Like so many other statutes enacted over the last 80 years – that is, since the advent of the administrative state under FDR – the Clean Water Act (CWA) depends on bureaucratic interpretation and enforcement.
The two entities involved with the CWA are the Environmental Protection Agency and the Army Corps of Engineers. Both have tried to expand the scope of their regulatory power by issuing rules that defined “navigable waters” so broadly that they have (or at least claim to have) authority over many bodies of water that couldn’t possibly be used to transport so much as a paper clip between states.
Twice, the Supreme Court has slapped down rules that amounted to a rewriting of the law to suit the zealous regulators.
First, in Solid Waste Agency of Northern Cook County v. Army Corps of Engineers (2001), the Court ruled that the Army Corps had no authority to assert control over isolated bodies of water – in that particular instance, an abandoned sand and gravel pit.
You might think that the lesson would have sunk in, but in 2006 the Court had to deal again with another creative interpretation of the CWA in Rapanos v. United States. The EPA had asserted that it could prevent a landowner from doing anything with a wetland that was near a ditch that eventually drained into navigable water. The Court again ruled that the agency had overstepped its bounds.
A crucial point here: When regulators lose court cases, it does not hurt them. Sure, they’re probably angry at being told “no” but that’s it. There are no penalties for grabbing unwarranted power and mistreating citizens. An adverse court decision, or even a series of them, has no deterrent effect.
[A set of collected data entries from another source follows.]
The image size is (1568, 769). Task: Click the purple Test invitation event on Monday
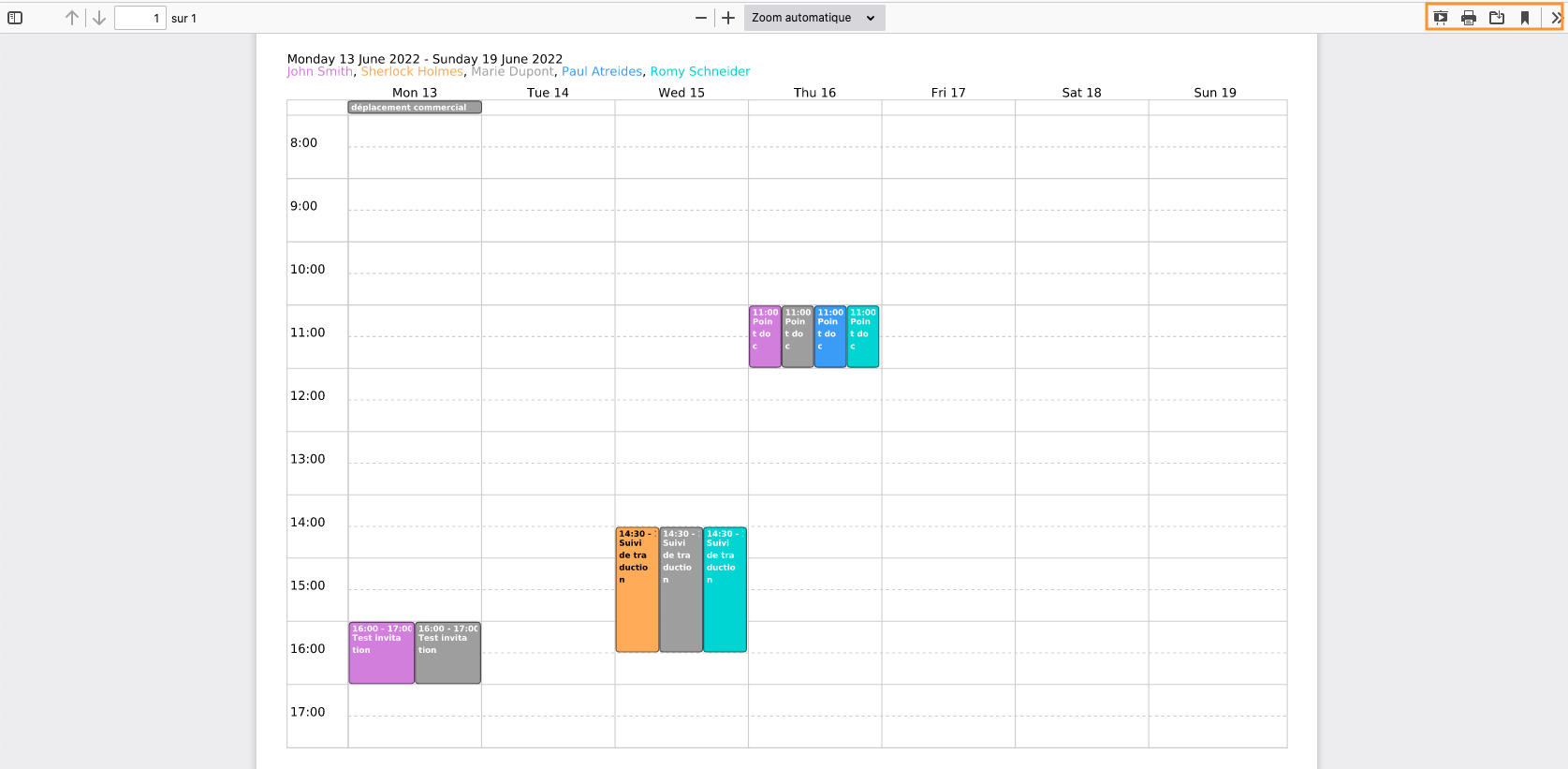pyautogui.click(x=381, y=653)
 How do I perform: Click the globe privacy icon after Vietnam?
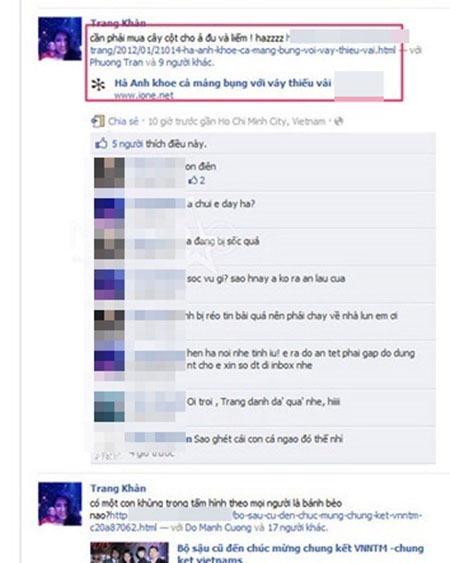coord(338,122)
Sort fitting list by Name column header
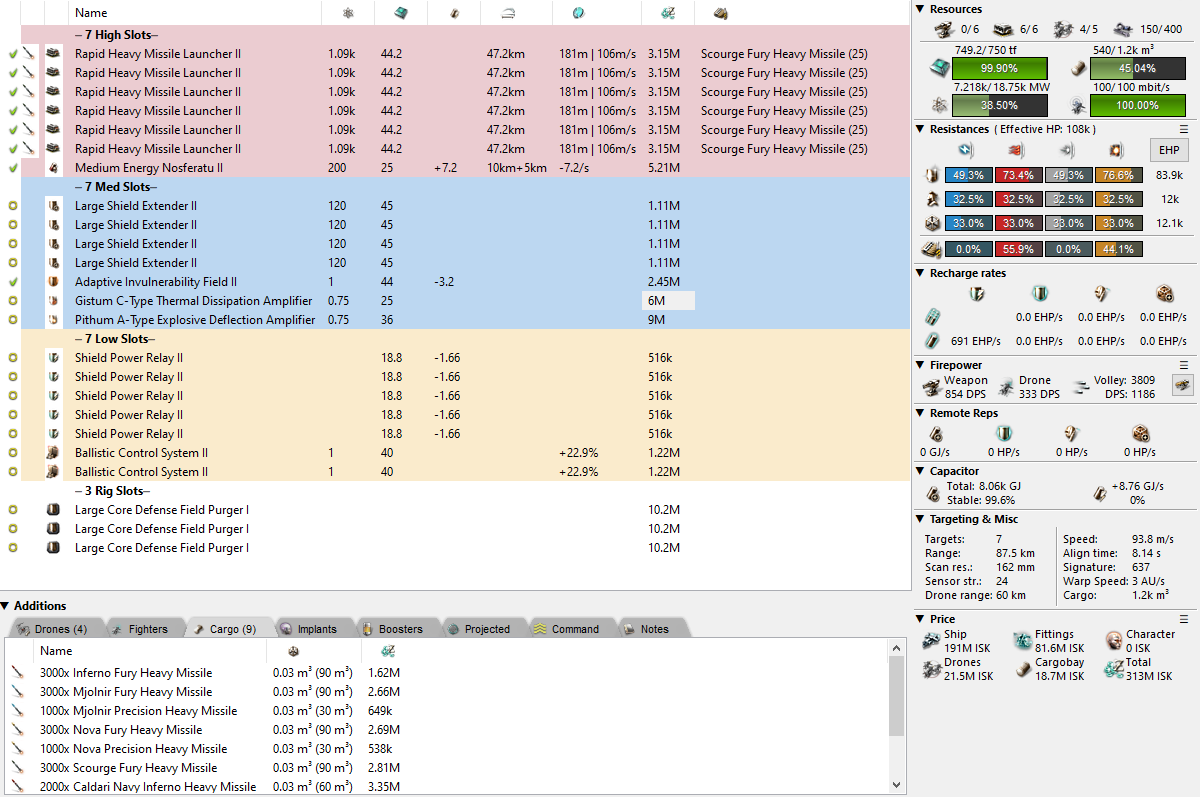This screenshot has width=1200, height=797. point(92,13)
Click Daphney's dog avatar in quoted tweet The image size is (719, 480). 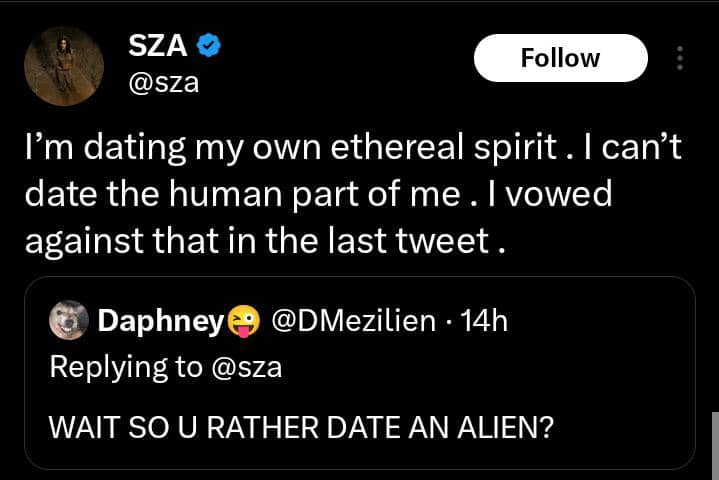69,321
So it is not surprising that the EPA and Army Corps recently proposed a new rule defining “navigable waters” that, amazingly, actually goes far beyond its previous misbegotten efforts.
This new interpretation would, write Pacific Legal Foundation attorneys M. Reed Hopper and Todd Gaziano in a Wall Street Journal op-ed published last December, “redefine ‘waters of the United States’ so broadly that it covers virtually any wet spot – or occasionally wet spot – in the country, including ditches, drains, seasonal puddle-like depressions, intermittent streams, ponds, impoundments, prairie potholes, and large ‘buffer areas’ of land adjacent to every waterway.”
But there is a point here more fundamental than the pros and cons of this, or any, administrative regulation. Do we really want our laws to be made by unelected, unaccountable bureaucrats?
With
the constant expansion of the regulatory state since the 1930s,
Americans have gotten used to having to obey (although sometimes battle)
rules decreed by those bureaucrats. It is a bad habit that we should
break, argues Columbia Law School professor Philip Hamburger in his
powerful book Is Administrative Law Unlawful?